Job A → In the text on constructing a compiler, which lexical analyzer are the sample tokenization rules written for?
Job B → Carry the text on constructing a compiler forward from its last sentence.

Constructing a compiler

If you want to completely change the way you look at program code, then I recommend constructing a compiler. These programs are used to translate high-level human readable programming languages into machine-executable code, typically instructions in assembly. The multi-pass compiler in this article compiles a C-like language into assembly, however, it is just one type of many.

From code to tokens

Compiling source code starts by translating the character stream into meaningful units called tokens. Essentially, we define tokenization rules in a lexical analyzer. These rules determine what keywords and symbols are valid in the source programming language. Some language elements can be captured with regular expressions, for example one and multi-line comments. The code snippet below shows a few of these rules defined for the Flex lexical analyzer.

"/*"((("*"[^/])?)|[^*])*"*/" { /* A COMMENT, DO NOTHING WITH IT */ }
"//".*                       { /* A COMMENT, DO NOTHING WITH IT */ }

"if"                         { FILTER( IF); }
"else"                       { FILTER( ELSE); }
"while"                      { FILTER( WHILE); }
"do"                         { FILTER( DO); }
"for"                        { FILTER( FOR); }

Everytime a sequence of characters in the code stream matches a rule, a token is produced, eventually we are left with a sequence of tokens that represent our code. In our example above we deal with comments, and the language we are compiling from, like many other languages, do not handle any commented text, so we do not produce any tokens for it, but we do for any other construct such as function definitions, producing the example below.

Data section →
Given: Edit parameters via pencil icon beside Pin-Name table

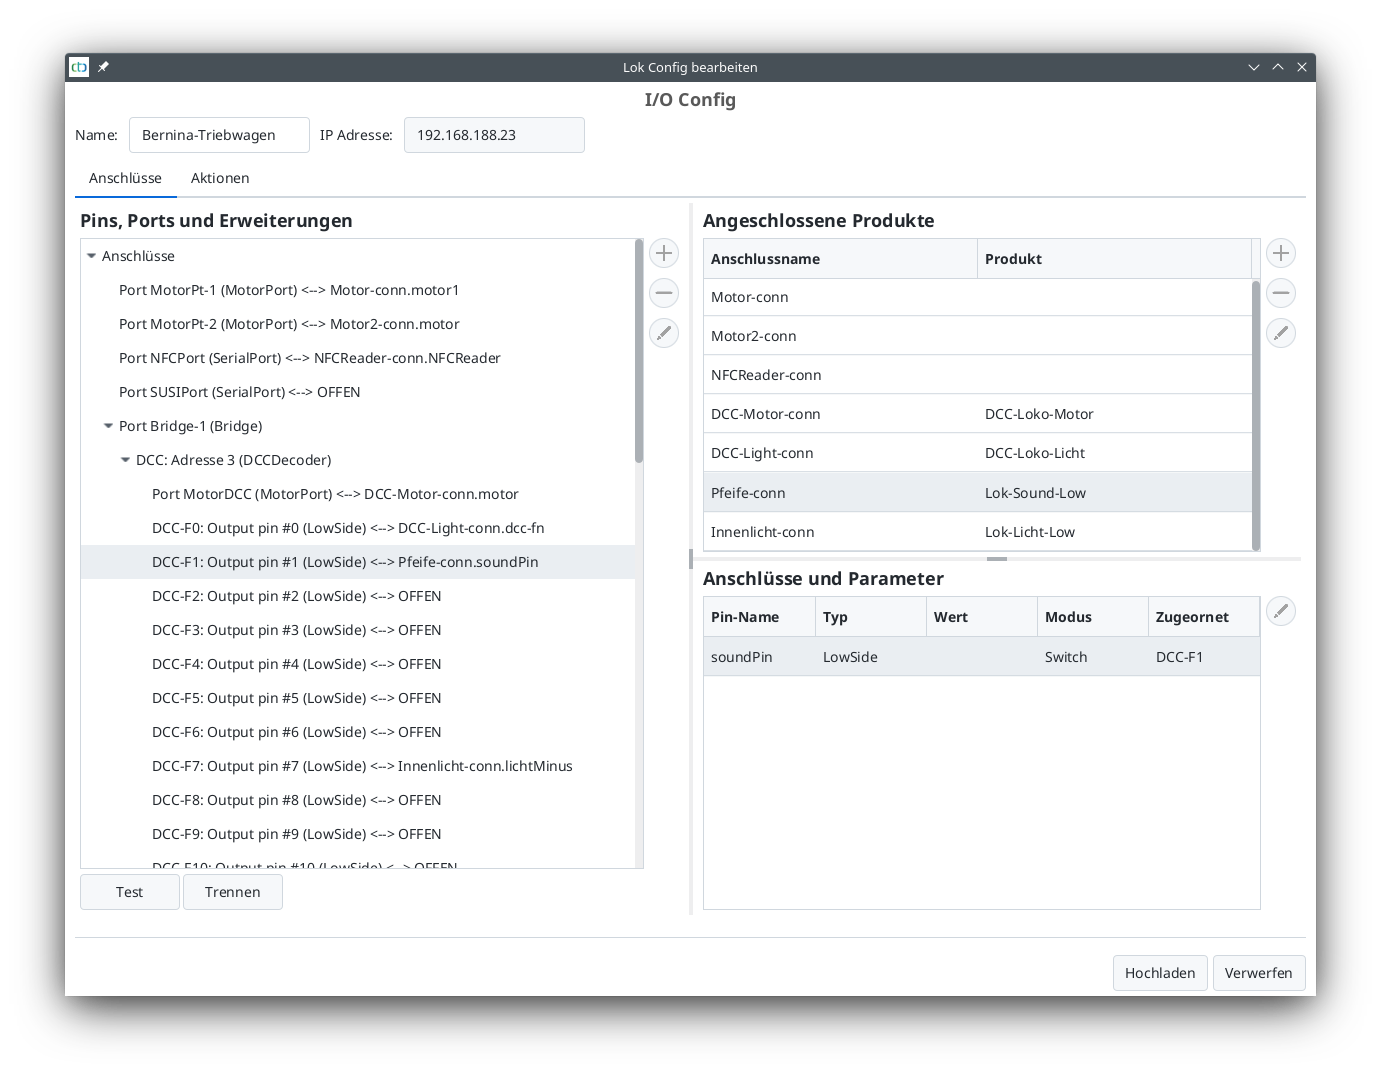Looking at the screenshot, I should click(1280, 611).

Task response A → Flex

Task response B →
# Function definition from the source code
int main() {}


# Token output produced by the lexical analyzer
INTTYPE
ID(main)
ROUNDBRACKET_L
ROUNDBRACKET_R
CURLYBRACKET_L
CURLYBRACKET_R

Finally, we debugged the lexer and were sufficiently confident in the lexers ability to produce a correct sequence of tokens, the lexer was integrated into the compiler, forming the foundation for our compiler.

Giving structure to tokens

At this point, the token sequence generated by our lexer is not necessarily correct—we haven’t defined what “correct” means yet. By creating a grammar, we define the syntactic structure of the language. We begin by defining the constants and expressions as specified in the language. We define statements, parameters and arguments by creating three types of grammars for each: singular, one or many, and optional many grammars, but could also be handy for function definitions that do not have any parameters.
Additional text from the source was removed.